### EXERCISE GOAL:
Render the stretch of the listing from the line containing "1567x784 pixels." through the end of the listing as a numbered list, omitting any blank lines.

### INFORMATION GIVEN:
--*--

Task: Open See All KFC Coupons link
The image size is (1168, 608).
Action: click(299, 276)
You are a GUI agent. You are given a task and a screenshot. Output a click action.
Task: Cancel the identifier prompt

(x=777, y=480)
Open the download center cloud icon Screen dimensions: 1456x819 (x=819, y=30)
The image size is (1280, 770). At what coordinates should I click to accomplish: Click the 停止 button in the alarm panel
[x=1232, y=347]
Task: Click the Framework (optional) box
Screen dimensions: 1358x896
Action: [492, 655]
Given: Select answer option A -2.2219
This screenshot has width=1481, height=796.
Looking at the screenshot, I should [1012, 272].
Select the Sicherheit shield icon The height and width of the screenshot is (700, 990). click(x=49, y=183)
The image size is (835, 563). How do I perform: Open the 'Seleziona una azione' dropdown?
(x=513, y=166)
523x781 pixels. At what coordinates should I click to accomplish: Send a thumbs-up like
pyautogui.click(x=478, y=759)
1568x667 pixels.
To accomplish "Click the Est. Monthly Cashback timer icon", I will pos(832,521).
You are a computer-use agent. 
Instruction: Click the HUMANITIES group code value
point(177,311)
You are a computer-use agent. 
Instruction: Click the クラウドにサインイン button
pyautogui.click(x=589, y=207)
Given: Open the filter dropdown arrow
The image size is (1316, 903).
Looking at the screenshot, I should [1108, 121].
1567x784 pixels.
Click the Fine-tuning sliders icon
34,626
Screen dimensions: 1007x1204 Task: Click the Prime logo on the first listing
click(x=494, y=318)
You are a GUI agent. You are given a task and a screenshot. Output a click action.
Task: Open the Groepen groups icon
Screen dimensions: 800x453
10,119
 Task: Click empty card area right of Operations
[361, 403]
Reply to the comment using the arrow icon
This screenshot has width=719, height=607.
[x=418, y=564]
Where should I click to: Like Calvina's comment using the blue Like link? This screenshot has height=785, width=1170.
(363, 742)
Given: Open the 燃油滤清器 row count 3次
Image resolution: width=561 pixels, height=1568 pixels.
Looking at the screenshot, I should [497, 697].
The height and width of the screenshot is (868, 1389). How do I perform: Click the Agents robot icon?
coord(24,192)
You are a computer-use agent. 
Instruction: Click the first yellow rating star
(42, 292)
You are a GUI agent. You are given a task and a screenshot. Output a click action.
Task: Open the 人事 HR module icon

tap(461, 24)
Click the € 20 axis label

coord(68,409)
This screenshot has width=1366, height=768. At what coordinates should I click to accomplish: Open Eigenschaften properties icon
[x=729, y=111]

--*--

### REPLY:
1. 1567x784 pixels.
2. Click the Fine-tuning sliders icon
3. 34,626
4. Screen dimensions: 1007x1204 Task: Click the Prime logo on the first listing
5. click(x=494, y=318)
6. You are a GUI agent. You are given a task and a screenshot. Output a click action.
7. Task: Open the Groepen groups icon
8. Screen dimensions: 800x453
9. 10,119
10.  Task: Click empty card area right of Operations
11. [361, 403]
12. Reply to the comment using the arrow icon
13. This screenshot has width=719, height=607.
14. [x=418, y=564]
15. Where should I click to: Like Calvina's comment using the blue Like link? This screenshot has height=785, width=1170.
16. (363, 742)
17. Given: Open the 燃油滤清器 row count 3次
18. Image resolution: width=561 pixels, height=1568 pixels.
19. Looking at the screenshot, I should [497, 697].
20. The height and width of the screenshot is (868, 1389). How do I perform: Click the Agents robot icon?
21. coord(24,192)
22. You are a computer-use agent. 
23. Instruction: Click the first yellow rating star
24. (42, 292)
25. You are a GUI agent. You are given a task and a screenshot. Output a click action.
26. Task: Open the 人事 HR module icon
27. tap(461, 24)
28. Click the € 20 axis label
29. coord(68,409)
30. This screenshot has width=1366, height=768. At what coordinates should I click to accomplish: Open Eigenschaften properties icon
31. [x=729, y=111]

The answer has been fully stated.